Trump global aid cuts risk 14 million deaths in five years, report says
President Donald Trump's move to cut most of the US funding towards foreign humanitarian aid could cause more than 14 million additional deaths by 2030, according to research published in The Lancet medical journal.
A third of those at risk of premature deaths were children, researchers projected.
Low- and middle-income countries were facing a shock "comparable in scale to a global pandemic or a major armed conflict," said Davide Rasella, who co-authored the report.
US Secretary of State Marco Rubio said in March that over 80% of all programmes at the US Agency for International Development (USAID) had been cancelled. The Trump administration has taken aim at what it sees as wasteful spending.
The controversial cutbacks - which were condemned around the world by humanitarian organisations - were overseen by Elon Musk. The billionaire was then leading an initiative to shrink the federal workforce.

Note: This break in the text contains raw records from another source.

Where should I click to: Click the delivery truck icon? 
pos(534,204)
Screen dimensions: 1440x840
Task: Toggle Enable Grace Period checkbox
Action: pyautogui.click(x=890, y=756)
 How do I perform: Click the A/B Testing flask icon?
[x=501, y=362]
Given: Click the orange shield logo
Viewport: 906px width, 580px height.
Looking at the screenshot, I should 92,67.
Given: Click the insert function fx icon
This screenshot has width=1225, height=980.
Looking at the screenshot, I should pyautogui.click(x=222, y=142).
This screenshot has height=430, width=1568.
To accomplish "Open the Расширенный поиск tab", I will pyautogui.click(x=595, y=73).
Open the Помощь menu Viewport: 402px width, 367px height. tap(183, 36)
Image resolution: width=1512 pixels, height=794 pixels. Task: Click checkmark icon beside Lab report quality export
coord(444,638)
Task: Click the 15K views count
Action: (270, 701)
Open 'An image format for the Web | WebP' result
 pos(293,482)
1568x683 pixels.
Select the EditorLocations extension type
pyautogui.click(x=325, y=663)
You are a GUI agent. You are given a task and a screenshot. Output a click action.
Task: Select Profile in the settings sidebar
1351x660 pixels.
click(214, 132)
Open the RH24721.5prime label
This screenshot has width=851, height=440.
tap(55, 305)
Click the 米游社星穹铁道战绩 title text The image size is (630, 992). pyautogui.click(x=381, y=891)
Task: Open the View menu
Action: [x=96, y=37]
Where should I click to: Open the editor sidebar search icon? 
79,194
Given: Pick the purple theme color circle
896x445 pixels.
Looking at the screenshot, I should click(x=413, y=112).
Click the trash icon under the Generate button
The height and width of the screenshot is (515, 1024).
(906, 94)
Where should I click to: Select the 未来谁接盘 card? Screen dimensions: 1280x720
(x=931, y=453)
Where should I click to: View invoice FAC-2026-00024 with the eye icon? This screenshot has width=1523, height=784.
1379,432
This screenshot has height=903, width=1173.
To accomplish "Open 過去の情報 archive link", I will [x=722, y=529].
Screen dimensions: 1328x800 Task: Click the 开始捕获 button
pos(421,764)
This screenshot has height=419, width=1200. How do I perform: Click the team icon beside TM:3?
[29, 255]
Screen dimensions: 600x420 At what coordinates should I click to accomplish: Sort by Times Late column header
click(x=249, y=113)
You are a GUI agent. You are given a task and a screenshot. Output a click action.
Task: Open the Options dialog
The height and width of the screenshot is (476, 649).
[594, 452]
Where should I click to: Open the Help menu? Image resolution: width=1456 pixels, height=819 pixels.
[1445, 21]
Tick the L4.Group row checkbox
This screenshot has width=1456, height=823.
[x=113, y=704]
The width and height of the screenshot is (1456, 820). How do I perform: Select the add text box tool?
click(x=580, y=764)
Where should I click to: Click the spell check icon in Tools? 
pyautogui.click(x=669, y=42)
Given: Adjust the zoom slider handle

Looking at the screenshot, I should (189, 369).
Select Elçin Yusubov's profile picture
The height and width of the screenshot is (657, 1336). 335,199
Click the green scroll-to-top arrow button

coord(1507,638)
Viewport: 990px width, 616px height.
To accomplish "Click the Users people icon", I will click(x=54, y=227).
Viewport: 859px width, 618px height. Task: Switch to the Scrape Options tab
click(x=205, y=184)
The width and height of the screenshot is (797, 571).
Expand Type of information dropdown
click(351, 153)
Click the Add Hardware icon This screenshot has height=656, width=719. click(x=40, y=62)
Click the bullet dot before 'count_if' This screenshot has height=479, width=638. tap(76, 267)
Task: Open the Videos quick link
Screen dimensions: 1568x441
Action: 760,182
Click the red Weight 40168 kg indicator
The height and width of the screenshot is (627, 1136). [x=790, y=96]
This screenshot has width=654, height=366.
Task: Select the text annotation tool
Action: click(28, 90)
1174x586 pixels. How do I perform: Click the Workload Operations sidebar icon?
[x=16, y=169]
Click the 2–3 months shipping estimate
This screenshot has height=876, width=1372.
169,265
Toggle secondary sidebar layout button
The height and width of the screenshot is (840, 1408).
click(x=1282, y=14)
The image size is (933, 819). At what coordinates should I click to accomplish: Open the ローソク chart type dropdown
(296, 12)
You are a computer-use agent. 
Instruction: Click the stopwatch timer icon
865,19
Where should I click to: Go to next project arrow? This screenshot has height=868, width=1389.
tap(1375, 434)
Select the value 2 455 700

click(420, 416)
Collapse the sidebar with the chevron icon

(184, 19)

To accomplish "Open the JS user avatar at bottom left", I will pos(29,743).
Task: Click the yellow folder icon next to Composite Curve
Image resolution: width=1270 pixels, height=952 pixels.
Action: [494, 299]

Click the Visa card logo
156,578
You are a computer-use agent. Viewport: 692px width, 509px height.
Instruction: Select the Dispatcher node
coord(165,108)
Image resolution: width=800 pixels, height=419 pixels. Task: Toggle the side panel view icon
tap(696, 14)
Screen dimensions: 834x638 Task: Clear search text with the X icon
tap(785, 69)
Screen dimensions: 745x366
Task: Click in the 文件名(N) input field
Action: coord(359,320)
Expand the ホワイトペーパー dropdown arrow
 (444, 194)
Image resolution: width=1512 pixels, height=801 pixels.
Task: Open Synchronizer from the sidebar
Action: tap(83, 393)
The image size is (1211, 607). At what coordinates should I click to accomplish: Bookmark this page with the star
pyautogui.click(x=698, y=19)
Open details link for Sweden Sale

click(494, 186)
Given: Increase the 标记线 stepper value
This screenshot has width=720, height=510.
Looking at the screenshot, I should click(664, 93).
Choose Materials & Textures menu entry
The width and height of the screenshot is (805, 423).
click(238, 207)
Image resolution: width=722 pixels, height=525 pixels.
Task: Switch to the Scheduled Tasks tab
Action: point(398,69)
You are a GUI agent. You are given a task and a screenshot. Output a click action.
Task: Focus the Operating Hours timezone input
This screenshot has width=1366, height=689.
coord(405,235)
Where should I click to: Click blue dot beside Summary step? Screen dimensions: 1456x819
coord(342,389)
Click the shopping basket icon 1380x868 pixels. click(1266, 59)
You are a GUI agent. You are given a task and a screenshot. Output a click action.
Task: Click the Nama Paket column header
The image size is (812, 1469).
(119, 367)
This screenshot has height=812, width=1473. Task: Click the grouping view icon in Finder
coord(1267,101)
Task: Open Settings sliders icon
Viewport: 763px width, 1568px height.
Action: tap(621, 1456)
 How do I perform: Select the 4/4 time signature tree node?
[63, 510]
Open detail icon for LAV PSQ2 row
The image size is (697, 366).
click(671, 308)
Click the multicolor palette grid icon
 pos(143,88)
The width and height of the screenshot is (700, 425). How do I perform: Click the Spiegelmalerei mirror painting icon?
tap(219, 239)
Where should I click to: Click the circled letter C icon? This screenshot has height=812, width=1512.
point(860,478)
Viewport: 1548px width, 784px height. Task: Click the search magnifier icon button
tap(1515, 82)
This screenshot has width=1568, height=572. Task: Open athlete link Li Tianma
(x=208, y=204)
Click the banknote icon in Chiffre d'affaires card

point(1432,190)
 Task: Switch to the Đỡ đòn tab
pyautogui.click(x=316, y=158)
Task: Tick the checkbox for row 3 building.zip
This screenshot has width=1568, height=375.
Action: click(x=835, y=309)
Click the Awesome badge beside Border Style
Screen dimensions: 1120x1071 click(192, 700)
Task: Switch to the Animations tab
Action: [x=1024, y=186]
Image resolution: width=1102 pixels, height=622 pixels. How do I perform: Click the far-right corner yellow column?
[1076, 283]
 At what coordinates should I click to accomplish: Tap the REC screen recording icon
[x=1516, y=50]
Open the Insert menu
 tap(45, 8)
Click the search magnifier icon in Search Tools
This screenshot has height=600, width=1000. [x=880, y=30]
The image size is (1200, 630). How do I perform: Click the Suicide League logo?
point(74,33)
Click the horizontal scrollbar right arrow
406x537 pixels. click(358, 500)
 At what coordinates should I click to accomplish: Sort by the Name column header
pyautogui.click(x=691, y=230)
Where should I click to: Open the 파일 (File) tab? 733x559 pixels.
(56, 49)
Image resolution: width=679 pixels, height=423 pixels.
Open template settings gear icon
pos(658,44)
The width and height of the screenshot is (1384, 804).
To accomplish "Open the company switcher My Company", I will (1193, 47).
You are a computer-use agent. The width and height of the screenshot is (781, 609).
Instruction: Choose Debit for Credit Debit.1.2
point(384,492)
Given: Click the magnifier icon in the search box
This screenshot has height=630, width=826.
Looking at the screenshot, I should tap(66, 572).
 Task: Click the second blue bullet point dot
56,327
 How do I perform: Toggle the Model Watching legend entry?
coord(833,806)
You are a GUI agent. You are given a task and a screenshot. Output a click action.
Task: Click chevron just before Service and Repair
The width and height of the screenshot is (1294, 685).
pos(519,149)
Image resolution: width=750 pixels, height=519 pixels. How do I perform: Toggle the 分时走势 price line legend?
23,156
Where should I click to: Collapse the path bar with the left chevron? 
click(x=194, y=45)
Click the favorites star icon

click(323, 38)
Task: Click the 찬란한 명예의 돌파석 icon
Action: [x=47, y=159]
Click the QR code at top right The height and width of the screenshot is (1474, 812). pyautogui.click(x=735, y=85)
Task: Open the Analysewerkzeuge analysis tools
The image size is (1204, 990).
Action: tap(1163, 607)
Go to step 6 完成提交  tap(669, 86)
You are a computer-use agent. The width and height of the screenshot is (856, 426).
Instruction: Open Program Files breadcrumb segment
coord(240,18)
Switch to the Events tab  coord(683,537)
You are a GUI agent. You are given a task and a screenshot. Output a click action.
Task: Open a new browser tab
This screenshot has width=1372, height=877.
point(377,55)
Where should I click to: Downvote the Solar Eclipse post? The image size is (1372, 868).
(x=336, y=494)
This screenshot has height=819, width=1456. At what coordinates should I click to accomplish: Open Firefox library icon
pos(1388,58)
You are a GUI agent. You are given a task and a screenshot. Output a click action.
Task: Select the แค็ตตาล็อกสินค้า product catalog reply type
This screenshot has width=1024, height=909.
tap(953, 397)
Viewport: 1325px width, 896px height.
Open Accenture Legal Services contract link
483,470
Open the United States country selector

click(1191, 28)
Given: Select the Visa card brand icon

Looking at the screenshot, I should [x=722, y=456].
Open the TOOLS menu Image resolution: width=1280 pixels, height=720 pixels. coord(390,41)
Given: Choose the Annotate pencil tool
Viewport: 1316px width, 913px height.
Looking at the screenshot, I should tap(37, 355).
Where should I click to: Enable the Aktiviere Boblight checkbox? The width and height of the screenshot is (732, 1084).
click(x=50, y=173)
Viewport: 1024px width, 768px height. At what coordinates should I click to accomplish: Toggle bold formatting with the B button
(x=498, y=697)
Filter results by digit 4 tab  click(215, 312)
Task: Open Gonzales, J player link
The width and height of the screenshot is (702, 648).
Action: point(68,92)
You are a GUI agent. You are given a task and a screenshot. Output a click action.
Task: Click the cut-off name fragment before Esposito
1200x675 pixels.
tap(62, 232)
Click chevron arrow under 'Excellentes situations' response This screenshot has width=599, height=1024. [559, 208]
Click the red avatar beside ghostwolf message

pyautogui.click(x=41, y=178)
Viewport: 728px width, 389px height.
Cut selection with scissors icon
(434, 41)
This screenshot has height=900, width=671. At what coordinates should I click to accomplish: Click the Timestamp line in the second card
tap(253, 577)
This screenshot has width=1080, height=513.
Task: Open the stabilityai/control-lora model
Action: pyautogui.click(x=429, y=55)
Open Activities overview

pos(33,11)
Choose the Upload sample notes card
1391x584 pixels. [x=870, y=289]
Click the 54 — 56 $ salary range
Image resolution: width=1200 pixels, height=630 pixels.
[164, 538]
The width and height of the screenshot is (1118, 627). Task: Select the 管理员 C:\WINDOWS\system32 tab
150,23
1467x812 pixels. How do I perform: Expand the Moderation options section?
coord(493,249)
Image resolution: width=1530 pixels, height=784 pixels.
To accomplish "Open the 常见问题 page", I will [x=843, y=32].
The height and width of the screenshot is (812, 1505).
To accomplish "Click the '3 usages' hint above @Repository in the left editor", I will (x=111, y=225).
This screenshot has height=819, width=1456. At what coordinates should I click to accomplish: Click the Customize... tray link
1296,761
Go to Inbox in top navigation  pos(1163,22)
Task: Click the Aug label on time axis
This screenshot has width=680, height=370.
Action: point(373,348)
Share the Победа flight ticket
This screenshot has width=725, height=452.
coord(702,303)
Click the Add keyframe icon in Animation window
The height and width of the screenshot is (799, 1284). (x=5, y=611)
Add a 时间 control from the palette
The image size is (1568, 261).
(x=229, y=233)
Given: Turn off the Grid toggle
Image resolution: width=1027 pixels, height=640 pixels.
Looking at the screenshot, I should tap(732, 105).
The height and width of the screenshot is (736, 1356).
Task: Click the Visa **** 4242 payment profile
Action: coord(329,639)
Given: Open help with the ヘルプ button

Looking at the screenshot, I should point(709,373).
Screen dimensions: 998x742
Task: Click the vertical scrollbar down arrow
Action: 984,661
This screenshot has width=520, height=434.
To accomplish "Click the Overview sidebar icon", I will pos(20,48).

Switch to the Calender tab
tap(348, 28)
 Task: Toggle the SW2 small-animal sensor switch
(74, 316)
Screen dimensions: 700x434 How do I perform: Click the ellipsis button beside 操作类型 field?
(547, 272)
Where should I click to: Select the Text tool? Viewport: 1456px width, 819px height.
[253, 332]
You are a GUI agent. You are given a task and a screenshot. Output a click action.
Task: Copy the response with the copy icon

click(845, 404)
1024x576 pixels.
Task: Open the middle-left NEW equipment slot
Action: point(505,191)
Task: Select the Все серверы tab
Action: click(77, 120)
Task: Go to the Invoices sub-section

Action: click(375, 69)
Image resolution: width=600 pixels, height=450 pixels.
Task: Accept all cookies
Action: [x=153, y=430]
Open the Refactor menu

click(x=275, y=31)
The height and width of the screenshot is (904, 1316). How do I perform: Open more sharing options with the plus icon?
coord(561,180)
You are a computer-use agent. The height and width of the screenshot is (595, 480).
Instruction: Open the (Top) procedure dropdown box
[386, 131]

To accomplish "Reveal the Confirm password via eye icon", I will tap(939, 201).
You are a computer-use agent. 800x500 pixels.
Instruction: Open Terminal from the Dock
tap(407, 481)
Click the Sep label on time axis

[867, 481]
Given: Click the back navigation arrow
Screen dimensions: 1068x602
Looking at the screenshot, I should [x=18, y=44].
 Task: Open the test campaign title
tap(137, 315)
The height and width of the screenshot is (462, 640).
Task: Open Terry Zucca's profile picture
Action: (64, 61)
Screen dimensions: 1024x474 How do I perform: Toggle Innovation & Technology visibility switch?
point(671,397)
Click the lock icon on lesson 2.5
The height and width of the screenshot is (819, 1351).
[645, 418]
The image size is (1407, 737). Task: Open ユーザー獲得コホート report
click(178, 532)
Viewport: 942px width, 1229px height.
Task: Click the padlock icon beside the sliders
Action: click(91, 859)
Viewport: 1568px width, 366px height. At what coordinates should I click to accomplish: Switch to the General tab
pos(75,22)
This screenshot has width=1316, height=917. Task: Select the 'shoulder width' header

During his second term, Trump has repeatedly said he wants overseas spending to be closely aligned with his "America First" approach.
The USAID funding cuts "risk abruptly halting - and even reversing - two decades of progress in health among vulnerable populations," said the statement from Rasella, a researcher at the Barcelona Institute for Global Health.
In their report, Rasella and his fellow researchers estimated that USAID funding had prevented more than 90 million deaths in developing countries between 2001 and 2021.
They modelled the potential impact on death rates with an assumption that funding would be cut by 83% – the figure provided by Rubio in March.
The researchers suggested that the cuts could lead to a "staggering" number of more than 14 million avoidable deaths by 2030.
That would include the deaths of more than 4.5 million children under the age of five, they added.